Cool. Glad to see this under test.

python_modules/libraries/dagster-k8s/dagster_k8s_tests/conftest.py
40

One thing that would be nice to do is to put the os.environ calls in a function function and then have a test that they exist and have a correct value. Then have the failure message explain what they need to be to function.

Our test environments are gathering undocumented requirements that make our test suite not a function of a hermetically sealed repo but instead a bunch of environment variables and state. This is both annoying to deal with as dagster team member and kind of hostile towards OSS contributors. (They should be able to run all tests without any creds and magic environment variables).

python_modules/libraries/dagster-k8s/dagster_k8s_tests/utils.py
10

would pretty a name like "remove_none_recursively" or something to more accurately describe what is going on.

22

this really does seem very, very fragile

This revision is now accepted and ready to land.Dec 30 2019, 12:12 AM
nate edited the summary of this revision. (Show Details)Dec 30 2019, 3:30 AM
nate marked 3 inline comments as done.Dec 30 2019, 6:44 PM
nate added inline comments.
python_modules/libraries/dagster-k8s/dagster_k8s_tests/conftest.py
40

Good call here. I've put these in test fixtures and added asserts, and also removed extraneous env vars where I could.

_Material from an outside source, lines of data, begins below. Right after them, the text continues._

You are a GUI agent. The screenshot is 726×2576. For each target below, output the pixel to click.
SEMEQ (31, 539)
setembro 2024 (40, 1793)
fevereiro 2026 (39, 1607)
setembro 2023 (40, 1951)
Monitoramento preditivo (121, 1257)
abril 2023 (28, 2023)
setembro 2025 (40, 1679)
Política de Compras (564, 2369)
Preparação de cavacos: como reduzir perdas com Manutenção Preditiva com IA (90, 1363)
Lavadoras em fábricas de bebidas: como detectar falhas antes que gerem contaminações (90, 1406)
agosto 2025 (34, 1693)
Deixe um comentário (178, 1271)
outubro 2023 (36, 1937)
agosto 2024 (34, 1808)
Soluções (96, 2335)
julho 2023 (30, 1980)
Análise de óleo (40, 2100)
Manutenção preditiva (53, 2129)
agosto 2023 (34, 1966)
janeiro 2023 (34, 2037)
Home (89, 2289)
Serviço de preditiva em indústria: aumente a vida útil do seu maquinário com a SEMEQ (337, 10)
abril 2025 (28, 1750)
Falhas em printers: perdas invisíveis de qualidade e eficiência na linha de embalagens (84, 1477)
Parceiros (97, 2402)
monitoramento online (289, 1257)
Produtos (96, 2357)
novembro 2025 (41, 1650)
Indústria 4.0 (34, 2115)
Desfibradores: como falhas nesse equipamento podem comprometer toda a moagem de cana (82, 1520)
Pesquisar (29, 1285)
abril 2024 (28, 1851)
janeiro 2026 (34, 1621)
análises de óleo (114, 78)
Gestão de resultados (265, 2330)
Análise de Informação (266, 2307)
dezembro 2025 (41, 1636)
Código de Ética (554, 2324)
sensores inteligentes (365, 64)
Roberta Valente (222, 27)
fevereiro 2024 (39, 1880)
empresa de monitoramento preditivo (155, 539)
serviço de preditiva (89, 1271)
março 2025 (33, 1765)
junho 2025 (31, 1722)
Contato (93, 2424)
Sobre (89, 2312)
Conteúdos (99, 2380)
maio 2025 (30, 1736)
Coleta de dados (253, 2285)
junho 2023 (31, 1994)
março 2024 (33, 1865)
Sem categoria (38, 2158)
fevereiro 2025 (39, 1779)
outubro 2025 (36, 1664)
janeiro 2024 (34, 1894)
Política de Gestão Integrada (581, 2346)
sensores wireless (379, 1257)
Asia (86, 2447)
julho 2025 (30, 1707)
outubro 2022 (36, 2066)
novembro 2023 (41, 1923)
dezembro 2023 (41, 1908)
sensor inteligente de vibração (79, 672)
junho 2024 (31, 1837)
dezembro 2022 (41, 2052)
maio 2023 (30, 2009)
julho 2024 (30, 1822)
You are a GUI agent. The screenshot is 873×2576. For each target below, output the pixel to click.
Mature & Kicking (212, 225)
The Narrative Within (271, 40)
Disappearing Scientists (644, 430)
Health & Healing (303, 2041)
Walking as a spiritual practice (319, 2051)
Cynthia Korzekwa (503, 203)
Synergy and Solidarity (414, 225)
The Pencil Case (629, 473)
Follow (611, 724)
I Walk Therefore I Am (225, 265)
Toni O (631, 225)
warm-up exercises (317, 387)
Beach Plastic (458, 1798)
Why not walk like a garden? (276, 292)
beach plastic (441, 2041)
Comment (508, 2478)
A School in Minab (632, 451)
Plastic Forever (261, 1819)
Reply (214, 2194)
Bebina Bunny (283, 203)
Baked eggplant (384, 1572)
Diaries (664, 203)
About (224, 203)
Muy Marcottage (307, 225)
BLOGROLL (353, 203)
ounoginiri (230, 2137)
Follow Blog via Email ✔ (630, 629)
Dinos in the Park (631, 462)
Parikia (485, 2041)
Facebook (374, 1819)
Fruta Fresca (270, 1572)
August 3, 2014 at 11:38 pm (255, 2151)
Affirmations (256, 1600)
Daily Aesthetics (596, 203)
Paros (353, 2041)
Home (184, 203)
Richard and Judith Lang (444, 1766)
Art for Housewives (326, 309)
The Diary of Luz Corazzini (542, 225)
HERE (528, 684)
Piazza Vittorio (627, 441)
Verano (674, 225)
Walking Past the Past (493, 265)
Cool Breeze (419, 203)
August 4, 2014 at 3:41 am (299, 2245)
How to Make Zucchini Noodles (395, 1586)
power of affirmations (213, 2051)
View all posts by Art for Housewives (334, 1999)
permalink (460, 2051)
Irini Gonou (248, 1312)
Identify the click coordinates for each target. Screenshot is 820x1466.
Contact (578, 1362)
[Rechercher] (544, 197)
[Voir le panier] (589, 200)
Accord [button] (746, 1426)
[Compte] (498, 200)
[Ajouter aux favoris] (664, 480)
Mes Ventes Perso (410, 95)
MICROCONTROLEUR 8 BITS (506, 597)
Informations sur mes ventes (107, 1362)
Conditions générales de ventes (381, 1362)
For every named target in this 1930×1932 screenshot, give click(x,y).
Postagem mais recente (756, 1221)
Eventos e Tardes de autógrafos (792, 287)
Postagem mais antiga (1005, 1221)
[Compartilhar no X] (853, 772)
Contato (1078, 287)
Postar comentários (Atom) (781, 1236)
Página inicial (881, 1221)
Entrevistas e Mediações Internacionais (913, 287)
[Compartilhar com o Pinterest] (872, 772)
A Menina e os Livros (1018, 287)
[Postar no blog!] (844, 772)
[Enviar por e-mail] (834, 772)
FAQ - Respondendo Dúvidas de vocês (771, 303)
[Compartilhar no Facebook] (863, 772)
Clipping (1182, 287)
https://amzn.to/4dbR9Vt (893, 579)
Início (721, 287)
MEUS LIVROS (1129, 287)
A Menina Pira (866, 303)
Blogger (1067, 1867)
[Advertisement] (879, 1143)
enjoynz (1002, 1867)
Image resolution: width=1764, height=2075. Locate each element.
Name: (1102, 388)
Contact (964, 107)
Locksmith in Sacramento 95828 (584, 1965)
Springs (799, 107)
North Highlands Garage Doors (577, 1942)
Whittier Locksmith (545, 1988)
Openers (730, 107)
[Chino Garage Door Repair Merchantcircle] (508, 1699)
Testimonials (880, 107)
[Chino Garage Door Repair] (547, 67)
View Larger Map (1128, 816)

I wholeheartedly agree with this comment, I think this is worth a longer discussion (and would love @alangenfeld's ideas here also). Right now we're pretty tightly coupled to running this set of tests on AWS because we need ECR as the go-between for publishing and retrieving test images.

(the main reason being that it's actually much faster to publish to a registry and then pull down in kind than it is to pull from the local docker cache... go figure)

However, there's no reason you shouldn't be able to run these tests without ECR, maybe using GCR instead - or even in the ideal case we could fall back to transferring the images locally. Even if that means a 15min+ test run, at least it'll work without external deps.

python_modules/libraries/dagster-k8s/dagster_k8s_tests/utils.py
10

cool, done

22

yeah, we should revisit this everywhere we are currently using docker to invoke things - this is also how the airflow stuff is structured and I'm generally pretty uncomfortable with us hearing back from the containers this way.

nate updated this revision to Diff 8255.Dec 30 2019, 6:50 PM
nate marked 3 inline comments as done.

comments

nate edited the summary of this revision. (Show Details)Dec 30 2019, 6:50 PM
This revision was automatically updated to reflect the committed changes.